# Work instructions:
1. In the vaccine discussion, rewrite the part that opens with the words "With regard to" and closes with "choose to vaccinate?", replacing "herd immunity" with "community immunity".
2. Turn the paragraph of the vaccine discussion that begins "I think it is incorrect to assume" into a bulleted list that keeps its main points.
3. List every person named in the vaccine discussion.

From: Eitan Fiorino <tony.fiorino@...>
Date: Thu, 5 Jun 2003 13:06:33 -0400 
Subject: Vaccines and Halakha

With regard to vaccinations, Leah Gordon asked: 

> What halakhic right do we have to tinker with one person's health to
> save another person?  In the case of vaccination, you are likely
> providing the bulk of the benefit to others (rather than the more remote
> possibility of saving your own life).  If one believes that a given
> vaccine has a small chance of maiming/killing one's child, and a greater
> chance of contributing to herd immunity and lack of epidemic, then on
> what *Jewish* basis may one choose to vaccinate?

I think it is incorrect to assume more benefits accrue to the rest of
society than to the person receiving the vaccine.  After all, most of
the rest of society is not protected by herd immunity - rather they are
protected by being vaccinated.  It is the unvaccinated person who
benefits from the rest of society because of herd immunity (basically,
despite opting out of the risk-sharing borne by society in vaccination
programs, the unvaccinated nevertheless reap much of the benefit).  But
the unvaccinated person is unequivocally at greater risk for contracting
the disease in question than the vaccinated person, regardless of the
status of the herd.  So, when one gets a vaccination, one has accepted
some level of risk of an adverse event in exchange for a high degree of
protection against infection by a particular agent.

I think the entire concept of tinkering "with one person's health to
save another person" does not even enter the halachic question on an
individual basis - the phenomenon of herd immunity is a side benefit
that accrues to society when a large number of individuals become
vaccinated.  As far as halachic policy goes, I'd say herd immunity
supports the concept that vaccination should be universal, are as close
to it as one can get.  Certainly there are ample precedents for
requiring or proscribing behaviors on the basis of medical
benefits/risks to the individual - we don't eat meat and fish together
because of some sakanah - I think one could justify a broad psak that
vaccination against childhood diseases should be obligatory because of
the benefits to the vaccinated and the benefits to society.

On the other hand, would such a broad policy be put in place, herd
immunity could be used to rationalize individual heterim here and there
for people with solid reasons for avoiding vaccination.



From: Meir Shinnar <Meir.Shinnar@...>
Date: Thu, 5 Jun 2003 09:48:06 -0400 
Subject: Vaccines and Social Responsibility

WRT to the issue of vaccines, it is related to a far more substantive
issue - the nature of our obligations to others and the community.

# Source material:
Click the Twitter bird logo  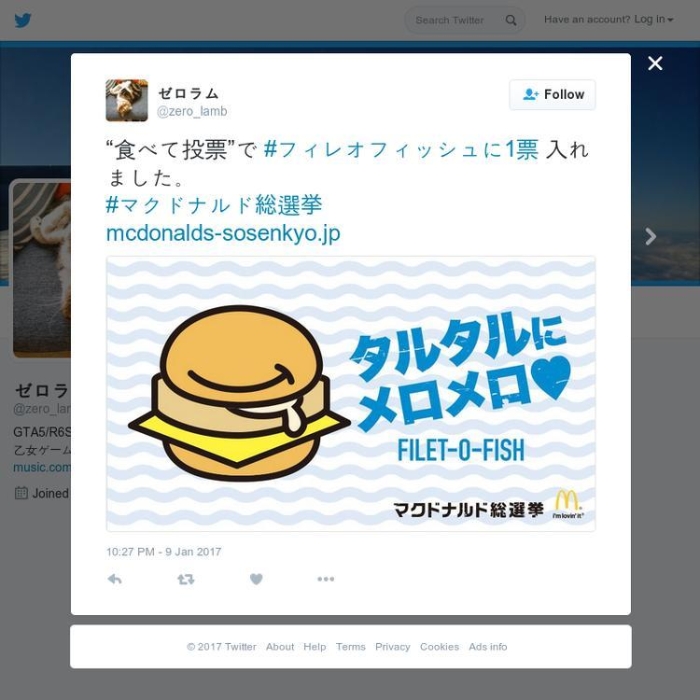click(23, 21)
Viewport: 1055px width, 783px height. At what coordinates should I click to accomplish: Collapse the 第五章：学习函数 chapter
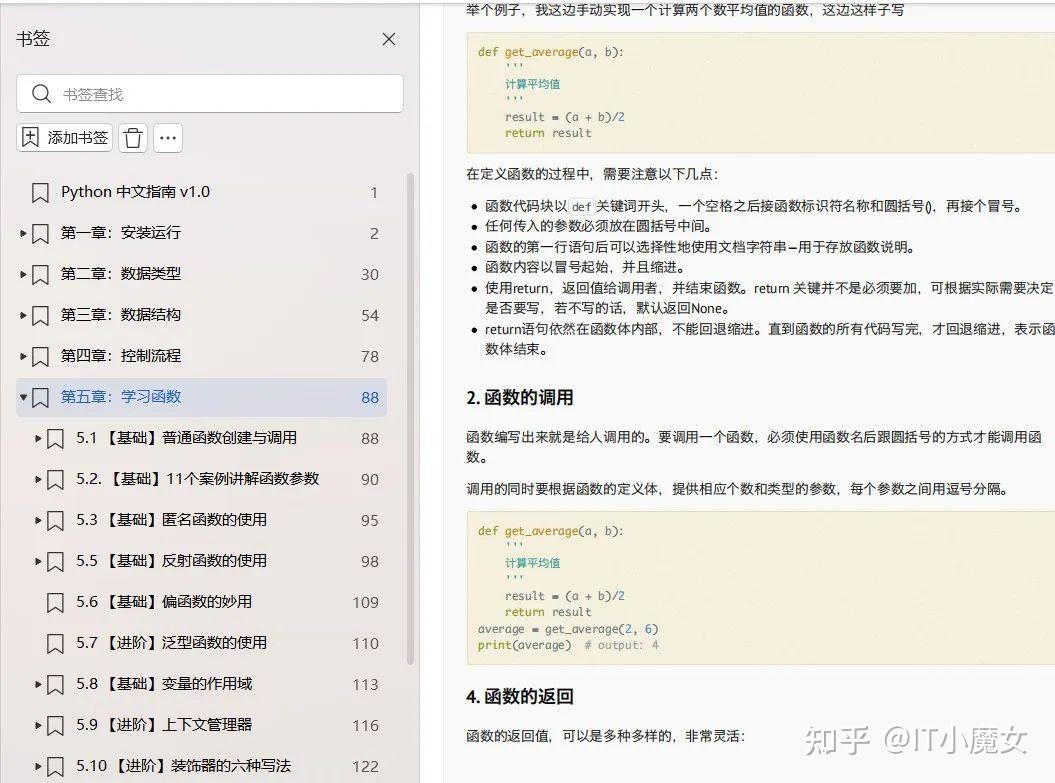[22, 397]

# Answer list:
1.
With regard to vaccinations, Leah Gordon asked: 

> What halakhic right do we have to tinker with one person's health to
> save another person?  In the case of vaccination, you are likely
> providing the bulk of the benefit to others (rather than the more remote
> possibility of saving your own life).  If one believes that a given
> vaccine has a small chance of maiming/killing one's child, and a greater
> chance of contributing to community immunity and lack of epidemic, then on
> what *Jewish* basis may one choose to vaccinate?

2.
- It is incorrect to assume that more benefits go to the rest of society than to the person receiving the vaccine.
- Most of society is protected by being vaccinated, not by herd immunity.
- The unvaccinated person benefits from herd immunity. Despite opting out of the risk-sharing of vaccination programs, that person still reaps much of the benefit.
- The unvaccinated person is unequivocally at greater risk of contracting the disease than the vaccinated person, regardless of the status of the herd.
- Getting vaccinated means accepting some risk of an adverse event in exchange for a high degree of protection against infection by a particular agent.

3.
- Eitan Fiorino
- Leah Gordon
- Meir Shinnar